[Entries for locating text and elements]
______
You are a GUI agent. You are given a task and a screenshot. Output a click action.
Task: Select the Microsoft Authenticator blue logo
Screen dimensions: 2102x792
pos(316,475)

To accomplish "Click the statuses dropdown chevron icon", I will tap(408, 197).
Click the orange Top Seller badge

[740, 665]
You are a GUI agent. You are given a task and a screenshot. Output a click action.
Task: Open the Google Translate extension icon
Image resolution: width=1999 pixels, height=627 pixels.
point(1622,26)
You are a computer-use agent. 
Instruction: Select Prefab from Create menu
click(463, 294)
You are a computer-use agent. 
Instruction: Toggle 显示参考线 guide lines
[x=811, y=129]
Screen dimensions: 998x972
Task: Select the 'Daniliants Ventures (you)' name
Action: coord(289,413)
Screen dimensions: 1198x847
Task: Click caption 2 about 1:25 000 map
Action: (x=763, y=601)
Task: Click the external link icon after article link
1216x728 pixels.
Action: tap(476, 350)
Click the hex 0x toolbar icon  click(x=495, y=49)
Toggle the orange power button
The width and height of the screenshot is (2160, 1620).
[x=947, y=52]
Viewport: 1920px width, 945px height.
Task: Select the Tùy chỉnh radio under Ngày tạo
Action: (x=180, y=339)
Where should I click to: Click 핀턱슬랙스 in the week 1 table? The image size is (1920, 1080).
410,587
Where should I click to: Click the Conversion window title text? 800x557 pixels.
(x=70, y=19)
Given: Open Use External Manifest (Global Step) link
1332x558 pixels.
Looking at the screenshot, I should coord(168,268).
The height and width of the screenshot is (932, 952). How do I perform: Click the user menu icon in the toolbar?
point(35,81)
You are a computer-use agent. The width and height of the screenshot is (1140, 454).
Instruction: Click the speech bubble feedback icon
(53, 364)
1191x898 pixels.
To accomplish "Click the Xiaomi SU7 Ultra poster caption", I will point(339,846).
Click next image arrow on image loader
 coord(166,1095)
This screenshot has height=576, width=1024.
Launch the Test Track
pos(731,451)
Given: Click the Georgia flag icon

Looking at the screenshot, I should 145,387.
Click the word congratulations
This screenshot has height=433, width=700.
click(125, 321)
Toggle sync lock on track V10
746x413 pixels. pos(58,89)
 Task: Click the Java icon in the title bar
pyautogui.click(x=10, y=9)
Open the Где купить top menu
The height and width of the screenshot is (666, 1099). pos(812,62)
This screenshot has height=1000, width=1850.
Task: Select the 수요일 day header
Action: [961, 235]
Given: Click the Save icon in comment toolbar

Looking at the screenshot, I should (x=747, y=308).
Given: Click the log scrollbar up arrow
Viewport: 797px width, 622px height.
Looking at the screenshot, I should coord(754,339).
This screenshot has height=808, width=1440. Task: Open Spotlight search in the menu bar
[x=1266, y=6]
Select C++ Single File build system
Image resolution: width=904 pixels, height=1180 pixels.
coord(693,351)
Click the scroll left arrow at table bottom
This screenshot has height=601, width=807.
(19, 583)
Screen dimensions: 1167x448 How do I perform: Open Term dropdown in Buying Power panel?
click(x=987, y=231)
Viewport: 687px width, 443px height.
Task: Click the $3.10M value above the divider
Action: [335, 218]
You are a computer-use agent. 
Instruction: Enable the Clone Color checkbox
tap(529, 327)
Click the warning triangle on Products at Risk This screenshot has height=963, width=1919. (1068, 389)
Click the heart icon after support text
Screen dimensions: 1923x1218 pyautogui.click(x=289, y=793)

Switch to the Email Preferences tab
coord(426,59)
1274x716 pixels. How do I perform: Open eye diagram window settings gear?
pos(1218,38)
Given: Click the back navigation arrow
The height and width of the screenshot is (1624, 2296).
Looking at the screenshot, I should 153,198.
______
> **Exercise task**: Rewrite all of the lines above, replacing "computer-use agent" with "desktop automation agent" wherever it appears and keeping everything else unchanged.

> **Task result**:
You are a GUI agent. You are given a task and a screenshot. Output a click action.
Task: Select the Microsoft Authenticator blue logo
Screen dimensions: 2102x792
pos(316,475)

To accomplish "Click the statuses dropdown chevron icon", I will tap(408, 197).
Click the orange Top Seller badge

[740, 665]
You are a GUI agent. You are given a task and a screenshot. Output a click action.
Task: Open the Google Translate extension icon
Image resolution: width=1999 pixels, height=627 pixels.
point(1622,26)
You are a desktop automation agent. 
Instruction: Select Prefab from Create menu
click(463, 294)
You are a desktop automation agent. 
Instruction: Toggle 显示参考线 guide lines
[x=811, y=129]
Screen dimensions: 998x972
Task: Select the 'Daniliants Ventures (you)' name
Action: coord(289,413)
Screen dimensions: 1198x847
Task: Click caption 2 about 1:25 000 map
Action: (x=763, y=601)
Task: Click the external link icon after article link
1216x728 pixels.
Action: tap(476, 350)
Click the hex 0x toolbar icon  click(x=495, y=49)
Toggle the orange power button
The width and height of the screenshot is (2160, 1620).
[x=947, y=52]
Viewport: 1920px width, 945px height.
Task: Select the Tùy chỉnh radio under Ngày tạo
Action: (x=180, y=339)
Where should I click to: Click 핀턱슬랙스 in the week 1 table? The image size is (1920, 1080).
410,587
Where should I click to: Click the Conversion window title text? 800x557 pixels.
(x=70, y=19)
Given: Open Use External Manifest (Global Step) link
1332x558 pixels.
Looking at the screenshot, I should coord(168,268).
The height and width of the screenshot is (932, 952). How do I perform: Click the user menu icon in the toolbar?
point(35,81)
You are a desktop automation agent. The width and height of the screenshot is (1140, 454).
Instruction: Click the speech bubble feedback icon
(53, 364)
1191x898 pixels.
To accomplish "Click the Xiaomi SU7 Ultra poster caption", I will point(339,846).
Click next image arrow on image loader
 coord(166,1095)
This screenshot has height=576, width=1024.
Launch the Test Track
pos(731,451)
Given: Click the Georgia flag icon

Looking at the screenshot, I should 145,387.
Click the word congratulations
This screenshot has height=433, width=700.
click(125, 321)
Toggle sync lock on track V10
746x413 pixels. pos(58,89)
 Task: Click the Java icon in the title bar
pyautogui.click(x=10, y=9)
Open the Где купить top menu
The height and width of the screenshot is (666, 1099). pos(812,62)
This screenshot has height=1000, width=1850.
Task: Select the 수요일 day header
Action: [961, 235]
Given: Click the Save icon in comment toolbar

Looking at the screenshot, I should (x=747, y=308).
Given: Click the log scrollbar up arrow
Viewport: 797px width, 622px height.
Looking at the screenshot, I should coord(754,339).
This screenshot has height=808, width=1440. Task: Open Spotlight search in the menu bar
[x=1266, y=6]
Select C++ Single File build system
Image resolution: width=904 pixels, height=1180 pixels.
coord(693,351)
Click the scroll left arrow at table bottom
This screenshot has height=601, width=807.
(19, 583)
Screen dimensions: 1167x448 How do I perform: Open Term dropdown in Buying Power panel?
click(x=987, y=231)
Viewport: 687px width, 443px height.
Task: Click the $3.10M value above the divider
Action: [335, 218]
You are a desktop automation agent. 
Instruction: Enable the Clone Color checkbox
tap(529, 327)
Click the warning triangle on Products at Risk This screenshot has height=963, width=1919. (1068, 389)
Click the heart icon after support text
Screen dimensions: 1923x1218 pyautogui.click(x=289, y=793)

Switch to the Email Preferences tab
coord(426,59)
1274x716 pixels. How do I perform: Open eye diagram window settings gear?
pos(1218,38)
Given: Click the back navigation arrow
The height and width of the screenshot is (1624, 2296).
Looking at the screenshot, I should 153,198.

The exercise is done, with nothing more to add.